由于HTS的结果常常令人失望,无论是科学上,还是经济上,要简单地保持筛选更多的靶标是不太可能的。先导化合物最优化阶段的经验表明,从单一计划到产生高质量的广谱抗菌药物研发备选物需要付出巨大而长期的努力。因此,抗菌药物的研发策略需要变化。

研究重点后移

早在几年前,GSK公司就着手改变其抗菌药物的研究策略,以应对这些关键性的挑战。他们把工作的重点转移到了精选出来的后期先导物研究计划,决定继续从事仅限于靶标选择的广谱抗菌药物。为了使后期计划能够达到生物学和化学资源的最优化,所有处于“HTS到先导物”阶段的早期计划都被终止,针对抗菌药物治疗领域的HTS则暂时停止。

他们首先重新考虑了已知的抗菌分子,以研究是否可以改进其抗菌和可发展的特性。按照此思路,研究人员已经以不同的方式改变了截短侧耳素的核心结构,产生的3种衍生物目前已经进入临床试验。研究还使用了引导物分子的老式方法:对小型的不连续的化合物库进行抗菌活性的筛选。研究发现了一类能抑制细菌DNA复制的新型化合物,其中一些也已经进入开发阶段。

迄今为止,GSK公司采用这种策略已经产生了6个备选物,现在正处于进一步研究中。现在虽然还不能断言成功,但是以研发备选药物的数量来衡量,在过去4年的研发能力要比过去20年还要大。

与此同时,他们的研究并没有完全放弃抗菌药物研发的早期部分。化合物的收集已经充分得到扩展,并且在质量上得到提高,因为已经完成了基于基因组的筛选工作,而且,研究人员正试图创建更适合抗菌药物靶标的分子库。

关注简单而优秀的靶标

许多经验都证明,针对孤立细菌靶标的化合物合成库的筛选,不足以产生新的抗菌药物先导化合物。
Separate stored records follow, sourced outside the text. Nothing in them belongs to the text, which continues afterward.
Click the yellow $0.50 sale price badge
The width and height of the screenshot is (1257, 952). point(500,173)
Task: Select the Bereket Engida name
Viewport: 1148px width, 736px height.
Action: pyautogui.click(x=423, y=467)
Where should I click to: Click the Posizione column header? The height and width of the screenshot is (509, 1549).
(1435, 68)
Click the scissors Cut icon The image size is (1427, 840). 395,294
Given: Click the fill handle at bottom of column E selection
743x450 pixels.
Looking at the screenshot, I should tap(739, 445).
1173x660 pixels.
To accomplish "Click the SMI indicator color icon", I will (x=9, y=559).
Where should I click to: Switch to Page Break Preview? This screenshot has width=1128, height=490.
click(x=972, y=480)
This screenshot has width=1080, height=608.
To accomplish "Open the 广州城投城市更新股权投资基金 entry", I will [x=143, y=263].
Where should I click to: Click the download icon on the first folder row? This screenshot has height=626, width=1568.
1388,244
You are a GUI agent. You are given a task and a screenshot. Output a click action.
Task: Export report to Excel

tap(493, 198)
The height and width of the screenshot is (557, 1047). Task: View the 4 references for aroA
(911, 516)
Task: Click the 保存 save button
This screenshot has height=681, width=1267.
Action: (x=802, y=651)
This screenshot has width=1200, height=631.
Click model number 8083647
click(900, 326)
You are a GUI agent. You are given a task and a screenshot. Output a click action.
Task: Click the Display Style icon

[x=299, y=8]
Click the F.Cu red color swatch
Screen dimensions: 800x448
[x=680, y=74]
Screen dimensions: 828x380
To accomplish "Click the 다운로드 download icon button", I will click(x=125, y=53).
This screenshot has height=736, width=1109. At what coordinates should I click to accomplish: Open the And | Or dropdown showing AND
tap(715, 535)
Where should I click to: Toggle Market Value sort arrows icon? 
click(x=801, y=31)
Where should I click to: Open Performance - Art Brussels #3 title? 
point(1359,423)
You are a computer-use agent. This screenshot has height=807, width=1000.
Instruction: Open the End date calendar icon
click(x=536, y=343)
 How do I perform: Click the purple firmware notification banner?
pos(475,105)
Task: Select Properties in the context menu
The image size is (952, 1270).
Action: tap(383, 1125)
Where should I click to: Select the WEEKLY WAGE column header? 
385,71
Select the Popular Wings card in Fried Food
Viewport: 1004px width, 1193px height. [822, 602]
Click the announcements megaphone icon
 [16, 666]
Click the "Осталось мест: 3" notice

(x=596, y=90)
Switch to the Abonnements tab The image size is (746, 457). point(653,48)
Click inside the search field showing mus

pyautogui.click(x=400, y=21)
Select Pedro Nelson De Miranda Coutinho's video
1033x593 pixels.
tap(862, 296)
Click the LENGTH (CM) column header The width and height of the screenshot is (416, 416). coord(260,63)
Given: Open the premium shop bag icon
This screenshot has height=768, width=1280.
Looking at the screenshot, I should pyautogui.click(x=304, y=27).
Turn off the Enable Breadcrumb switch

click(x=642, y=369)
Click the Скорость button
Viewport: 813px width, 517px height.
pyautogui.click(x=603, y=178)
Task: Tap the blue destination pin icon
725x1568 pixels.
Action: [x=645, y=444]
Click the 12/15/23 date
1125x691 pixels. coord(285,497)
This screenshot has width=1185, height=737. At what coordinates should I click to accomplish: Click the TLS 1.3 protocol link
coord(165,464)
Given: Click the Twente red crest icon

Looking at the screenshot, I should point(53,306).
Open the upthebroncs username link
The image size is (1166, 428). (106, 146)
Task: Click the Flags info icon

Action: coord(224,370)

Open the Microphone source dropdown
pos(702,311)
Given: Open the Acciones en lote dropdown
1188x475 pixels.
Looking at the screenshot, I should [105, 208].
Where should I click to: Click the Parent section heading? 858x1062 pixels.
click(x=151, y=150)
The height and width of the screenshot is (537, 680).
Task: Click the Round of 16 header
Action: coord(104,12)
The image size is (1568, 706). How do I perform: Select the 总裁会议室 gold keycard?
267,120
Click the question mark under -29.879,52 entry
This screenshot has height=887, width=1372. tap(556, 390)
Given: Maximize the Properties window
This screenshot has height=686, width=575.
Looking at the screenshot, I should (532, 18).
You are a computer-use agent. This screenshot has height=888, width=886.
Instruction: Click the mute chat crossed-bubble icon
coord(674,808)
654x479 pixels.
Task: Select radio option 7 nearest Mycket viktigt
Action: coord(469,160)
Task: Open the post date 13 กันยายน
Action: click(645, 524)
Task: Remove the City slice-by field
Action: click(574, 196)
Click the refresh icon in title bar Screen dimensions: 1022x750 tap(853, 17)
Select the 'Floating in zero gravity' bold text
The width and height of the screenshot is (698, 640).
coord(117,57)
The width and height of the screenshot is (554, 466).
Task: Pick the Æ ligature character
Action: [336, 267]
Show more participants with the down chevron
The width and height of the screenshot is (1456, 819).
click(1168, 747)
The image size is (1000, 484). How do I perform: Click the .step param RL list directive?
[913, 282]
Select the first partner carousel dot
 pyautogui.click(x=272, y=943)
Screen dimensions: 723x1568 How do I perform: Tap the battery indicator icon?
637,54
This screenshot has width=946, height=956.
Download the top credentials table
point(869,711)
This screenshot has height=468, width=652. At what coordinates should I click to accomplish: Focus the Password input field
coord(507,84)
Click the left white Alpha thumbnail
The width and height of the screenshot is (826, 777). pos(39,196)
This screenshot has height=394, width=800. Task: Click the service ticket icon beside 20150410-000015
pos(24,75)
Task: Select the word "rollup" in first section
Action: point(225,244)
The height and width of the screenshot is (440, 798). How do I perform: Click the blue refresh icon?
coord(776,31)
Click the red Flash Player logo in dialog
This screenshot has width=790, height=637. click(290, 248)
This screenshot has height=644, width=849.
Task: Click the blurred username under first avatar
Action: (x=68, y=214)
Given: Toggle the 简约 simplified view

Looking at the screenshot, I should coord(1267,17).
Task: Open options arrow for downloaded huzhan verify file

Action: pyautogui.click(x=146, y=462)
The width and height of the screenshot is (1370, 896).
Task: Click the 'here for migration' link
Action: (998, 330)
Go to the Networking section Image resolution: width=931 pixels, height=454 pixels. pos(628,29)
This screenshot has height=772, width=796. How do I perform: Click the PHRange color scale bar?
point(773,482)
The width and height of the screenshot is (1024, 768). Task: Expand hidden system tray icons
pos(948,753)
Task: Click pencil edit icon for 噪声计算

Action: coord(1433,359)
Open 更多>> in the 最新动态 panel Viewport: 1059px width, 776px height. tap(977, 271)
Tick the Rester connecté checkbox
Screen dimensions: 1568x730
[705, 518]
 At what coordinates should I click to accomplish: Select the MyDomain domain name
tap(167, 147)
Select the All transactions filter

除非有大量的合成化学研究,能将良好的酶抑制剂转换成可渗透的抗菌药物,否则筛选细胞内蛋白质靶标——尤其是独立的酶——则注定是要令人失望。一般来说,细胞外的靶标总是引人注目的,尤其是对于生化筛选,因为不需要穿过细胞壁。

设计HTS化验来用于现代大规模自动化筛选往往包括折衷的方法,例如采用非自然的底物或人工反应环境。此外,通过HTS获取这种酶的本质功能的充分试验可能缺乏。这些问题对于一个新靶标也许更是一个问题。

某些靶标易控制,也容易出成果,例如核糖体和促旋酶具有多种类型已发表的先导化合物和上市药物,而另一些基本的基因产品现在还没有找到抑制剂。针对易控制的靶标,例如DNA复制,核糖体和细胞壁生物合成过程的研发新策略是更合理的策略。专家认为,关注这些简单而优秀的靶标要比关注一个新的靶标更好。

加强自然产物的筛选

在搜索一种新靶标时,可供筛选化学物的差异性是一个极其重要的因素。大多数大型制药公司的收集化学品是为进行筛选抗菌药物之用。但是,抗菌药物之树上低垂的果实可能已经被摘走。由于采用相似的化学合成方法和从相同的供应商获得化合物。不同公司的合成筛选收集可能有很多重叠,因此,需要有化合物的新来源。

幸运的是,奇异的生物体正在不断地从各种各样极端的生物环境中分离出来,同时携带着它们自身的化学防御机制。这些自然发生的生物体,与采用组合遗传学和可供应用的新异代谢途径产生的重组生物体一起,也许能释放大量的新化合物。所以,应大力提倡自然产物的筛选,以搜索新的抗菌化合物。